— WORK REQUEST —
On how many lines of the records below does the string "button" appear? Reply with only the number.

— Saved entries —
- - - - - - -

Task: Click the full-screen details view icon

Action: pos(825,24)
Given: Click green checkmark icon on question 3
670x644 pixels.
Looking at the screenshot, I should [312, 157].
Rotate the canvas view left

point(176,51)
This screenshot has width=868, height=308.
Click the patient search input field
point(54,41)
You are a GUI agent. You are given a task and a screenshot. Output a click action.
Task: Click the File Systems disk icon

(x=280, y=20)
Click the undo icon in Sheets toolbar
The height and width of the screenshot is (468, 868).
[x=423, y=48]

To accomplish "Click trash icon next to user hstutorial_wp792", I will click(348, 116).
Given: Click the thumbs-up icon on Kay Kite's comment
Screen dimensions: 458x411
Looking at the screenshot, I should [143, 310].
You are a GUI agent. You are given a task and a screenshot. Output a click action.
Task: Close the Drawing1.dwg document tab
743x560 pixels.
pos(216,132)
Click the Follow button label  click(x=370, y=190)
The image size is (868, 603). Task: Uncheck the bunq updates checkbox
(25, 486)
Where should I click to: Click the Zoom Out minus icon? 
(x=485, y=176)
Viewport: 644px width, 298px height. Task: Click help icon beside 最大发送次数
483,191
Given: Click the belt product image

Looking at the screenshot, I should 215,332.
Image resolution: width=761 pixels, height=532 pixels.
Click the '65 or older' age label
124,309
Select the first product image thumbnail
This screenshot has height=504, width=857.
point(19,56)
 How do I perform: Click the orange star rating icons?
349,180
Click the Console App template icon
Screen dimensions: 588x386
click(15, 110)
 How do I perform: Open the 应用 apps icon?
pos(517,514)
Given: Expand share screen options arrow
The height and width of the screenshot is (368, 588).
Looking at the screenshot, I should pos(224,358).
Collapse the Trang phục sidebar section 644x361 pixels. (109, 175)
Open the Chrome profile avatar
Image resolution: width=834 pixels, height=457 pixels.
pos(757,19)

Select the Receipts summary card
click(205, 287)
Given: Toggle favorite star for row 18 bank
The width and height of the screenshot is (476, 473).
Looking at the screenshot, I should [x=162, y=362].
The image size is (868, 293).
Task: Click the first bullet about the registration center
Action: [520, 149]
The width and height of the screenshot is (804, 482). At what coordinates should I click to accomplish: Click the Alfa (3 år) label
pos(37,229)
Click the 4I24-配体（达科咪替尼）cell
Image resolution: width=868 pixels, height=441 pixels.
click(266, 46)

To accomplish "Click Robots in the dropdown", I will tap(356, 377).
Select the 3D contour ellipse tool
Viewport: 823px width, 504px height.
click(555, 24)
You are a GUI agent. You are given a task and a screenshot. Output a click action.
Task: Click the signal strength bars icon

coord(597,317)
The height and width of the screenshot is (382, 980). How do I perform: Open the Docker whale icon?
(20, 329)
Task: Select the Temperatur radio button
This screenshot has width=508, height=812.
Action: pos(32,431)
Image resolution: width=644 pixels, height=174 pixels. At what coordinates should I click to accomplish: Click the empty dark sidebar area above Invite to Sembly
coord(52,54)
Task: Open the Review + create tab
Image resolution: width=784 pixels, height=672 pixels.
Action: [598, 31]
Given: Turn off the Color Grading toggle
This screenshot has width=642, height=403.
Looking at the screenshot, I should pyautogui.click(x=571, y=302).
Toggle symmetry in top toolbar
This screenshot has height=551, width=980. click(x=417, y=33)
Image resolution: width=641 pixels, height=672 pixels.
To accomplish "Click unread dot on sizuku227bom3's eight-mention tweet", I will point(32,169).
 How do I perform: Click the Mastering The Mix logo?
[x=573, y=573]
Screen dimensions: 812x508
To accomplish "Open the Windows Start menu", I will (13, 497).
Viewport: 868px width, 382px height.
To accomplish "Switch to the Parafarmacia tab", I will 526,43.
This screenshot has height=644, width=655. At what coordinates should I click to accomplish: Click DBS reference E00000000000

- - - - - - -

— WRITTEN SOLUTION —
2